Victor in the Rubble

Alex Finley

Victor in the Rubble started as a catharsis. It was my way of dealing with the trauma that was forced on the Intelligence Community in the wake of 9/11, Iraq, and the 2004 intelligence reform.

One day, I was at the office when something blew up in Yemen (it is a sign of the times that I no longer recall what, exactly, blew up) and a manager in the office I was in approached a case officer at his desk. On a nearby TV screen, we could see the fire in Yemen burning, people carrying out the dead. The manager asked the case officer—at that point a 12-year veteran of the Agency’s Counterterrorism Center—why he hadn’t yet filled out a survey on Agency employee satisfaction.

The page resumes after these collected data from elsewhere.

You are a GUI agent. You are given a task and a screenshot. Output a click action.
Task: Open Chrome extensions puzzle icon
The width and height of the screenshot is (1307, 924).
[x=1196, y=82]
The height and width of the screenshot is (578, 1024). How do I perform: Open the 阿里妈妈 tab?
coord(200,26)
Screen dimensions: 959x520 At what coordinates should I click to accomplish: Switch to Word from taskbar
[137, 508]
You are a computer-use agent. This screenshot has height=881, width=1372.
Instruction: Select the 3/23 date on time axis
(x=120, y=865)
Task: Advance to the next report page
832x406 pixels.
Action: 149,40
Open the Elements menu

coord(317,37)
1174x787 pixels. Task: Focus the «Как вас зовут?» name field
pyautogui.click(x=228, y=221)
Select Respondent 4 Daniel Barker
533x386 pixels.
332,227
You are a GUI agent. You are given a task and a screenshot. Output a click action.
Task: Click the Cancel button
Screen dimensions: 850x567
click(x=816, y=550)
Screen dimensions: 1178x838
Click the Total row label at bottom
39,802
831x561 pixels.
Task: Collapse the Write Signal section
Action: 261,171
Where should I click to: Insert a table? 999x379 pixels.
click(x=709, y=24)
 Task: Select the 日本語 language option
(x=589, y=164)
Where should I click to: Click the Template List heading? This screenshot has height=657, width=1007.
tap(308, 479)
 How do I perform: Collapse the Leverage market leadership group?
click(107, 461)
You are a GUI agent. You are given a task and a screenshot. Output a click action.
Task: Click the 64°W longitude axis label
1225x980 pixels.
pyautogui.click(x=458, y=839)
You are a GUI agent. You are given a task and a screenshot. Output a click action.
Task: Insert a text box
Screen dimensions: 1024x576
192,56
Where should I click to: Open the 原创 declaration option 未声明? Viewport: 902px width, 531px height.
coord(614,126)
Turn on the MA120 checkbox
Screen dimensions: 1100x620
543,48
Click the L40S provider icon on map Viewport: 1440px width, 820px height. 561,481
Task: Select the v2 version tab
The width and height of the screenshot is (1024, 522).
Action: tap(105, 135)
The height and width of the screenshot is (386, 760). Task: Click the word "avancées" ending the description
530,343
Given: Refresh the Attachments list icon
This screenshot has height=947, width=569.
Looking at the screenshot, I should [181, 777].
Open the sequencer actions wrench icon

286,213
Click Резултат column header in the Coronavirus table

I thought the case officer’s head was going to explode. He managed to keep his cool just long enough to say to the manager (loud enough for the entire office to hear), “The terrorists aren’t filling out any [expletive] forms.” Then he walked out.

And I thought: What if terrorists did have to fill out forms? That would be hilarious.

When I left the Agency, I pulled together the bureaucratic ridiculousness I had experienced myself, combined it with some pretty great anecdotes from friends and colleagues, and decided to transpose that bureaucratic system on the terrorists. Indeed, what if terrorists had to fill out forms and go through the same bureaucratic rigmarole our Intelligence Community must go through? And just like that, I had a novel.

"Victor Caro is a counterterrorism officer with the CYA, caught in a world where job security trumps national security. On assignment in West Africa in a post-9/11 world, he is tasked with hunting down the terrorist Omar al-Suqqit, who is looking to launch his group of ragtag militants onto the international jihadi stage. But chasing a terrorist proves an easier challenge than managing his agency’s bureaucracy. Omar, meanwhile, faces his own bureaucratic struggles as he joins forces with a global terrorist group that begins micro-managing its franchises in an effort to streamline attacks. When Victor appears on his own country’s Terrorist Watch List and Omar finds himself struggling to write ‘Lessons Learned’ in the suicide bomber program, they each realize they might have a common enemy: red tape."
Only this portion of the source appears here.